Asymmetric split-ring plasmonic nanostructures for optical sensing of Escherichia coli

TL;DR

This paper presents a novel Fano-resonant metamaterial platform that enhances Raman signals for detecting Escherichia coli in liquid, enabling ultrasensitive, label-free bacterial identification suitable for diagnostics and environmental monitoring.

Contribution

The work introduces a Fano-enhanced Raman scattering platform using asymmetric split-ring plasmonic nanostructures for improved bacterial detection.

Findings

Raman signatures of E. coli were successfully recorded using the platform.

FERS signal increased during bacterial exponential growth phase.

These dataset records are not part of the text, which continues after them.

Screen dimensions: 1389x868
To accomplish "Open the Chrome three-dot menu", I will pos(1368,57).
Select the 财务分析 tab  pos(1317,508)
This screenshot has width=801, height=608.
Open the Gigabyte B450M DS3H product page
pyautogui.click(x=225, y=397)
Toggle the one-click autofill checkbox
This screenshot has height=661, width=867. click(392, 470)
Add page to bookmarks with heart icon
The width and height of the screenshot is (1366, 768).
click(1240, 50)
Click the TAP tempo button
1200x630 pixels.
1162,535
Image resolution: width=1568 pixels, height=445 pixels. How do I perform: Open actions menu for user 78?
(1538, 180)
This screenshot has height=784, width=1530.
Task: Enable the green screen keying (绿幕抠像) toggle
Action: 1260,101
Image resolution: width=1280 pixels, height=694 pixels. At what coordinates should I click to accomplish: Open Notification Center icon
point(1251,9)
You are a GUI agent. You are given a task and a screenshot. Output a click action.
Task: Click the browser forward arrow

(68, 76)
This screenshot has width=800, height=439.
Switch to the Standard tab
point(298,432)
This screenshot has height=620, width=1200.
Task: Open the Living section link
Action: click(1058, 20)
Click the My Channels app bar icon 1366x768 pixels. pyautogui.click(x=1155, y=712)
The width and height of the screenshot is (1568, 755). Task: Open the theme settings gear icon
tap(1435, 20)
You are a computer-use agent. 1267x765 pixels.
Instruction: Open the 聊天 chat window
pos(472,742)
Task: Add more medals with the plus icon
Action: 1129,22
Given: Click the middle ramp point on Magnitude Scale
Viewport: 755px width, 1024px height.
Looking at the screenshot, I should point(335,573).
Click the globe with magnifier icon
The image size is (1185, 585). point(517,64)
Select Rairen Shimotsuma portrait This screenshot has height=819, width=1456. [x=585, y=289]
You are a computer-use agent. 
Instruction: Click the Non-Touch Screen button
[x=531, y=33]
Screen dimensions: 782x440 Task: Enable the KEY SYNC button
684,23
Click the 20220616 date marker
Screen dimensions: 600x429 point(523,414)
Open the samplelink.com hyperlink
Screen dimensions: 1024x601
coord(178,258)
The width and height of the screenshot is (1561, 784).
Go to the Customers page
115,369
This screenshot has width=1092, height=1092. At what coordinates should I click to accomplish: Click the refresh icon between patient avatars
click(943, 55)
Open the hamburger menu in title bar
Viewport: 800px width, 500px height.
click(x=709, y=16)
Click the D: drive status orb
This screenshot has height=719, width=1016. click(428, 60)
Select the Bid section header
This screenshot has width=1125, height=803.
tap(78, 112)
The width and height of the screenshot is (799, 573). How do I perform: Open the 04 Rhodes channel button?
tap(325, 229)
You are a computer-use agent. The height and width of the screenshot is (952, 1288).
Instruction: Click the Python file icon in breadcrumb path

The platform operates effectively at off-resonance excitation, reducing photodamage.

Abstract

Strategies for in-liquid micro-organism detection are crucial for the clinical and pharmaceutical industries. While Raman spectroscopy is a promising label-free technique for micro-organism detection, it remains challenging due to the weak bacterial Raman signals. In this work, we exploit the unique electromagnetic properties of metamaterials to identify bacterial components in liquid using an array of Fano-resonant metamolecules. This Fano-enhanced Raman scattering (FERS) platform is designed to exhibit a Fano resonance close to the protein amide group fingerprint around 6030 nm. Raman signatures of Escherichia coli were recorded at several locations on the metamaterial under off-resonance laser excitation at 530 nm, where the photodamage effect is minimized. As the sizes of the Escherichia coli are comparable to the micro-gaps, i.e 0.41 {\mu}m, of the metamaterials, its local immobilisation leads to an increase in the Raman sensitivity. We also observed that the time-dependent FERS signal related to bacterial amide peaks increased during the bacteria's mid-exponential phase while it decreased during the stationary phase. This work provides a new set of opportunities for developing ultrasensitive FERS platforms suitable for large-scale applications and could be particularly useful for diagnostics and environmental studies at off-resonance excitation.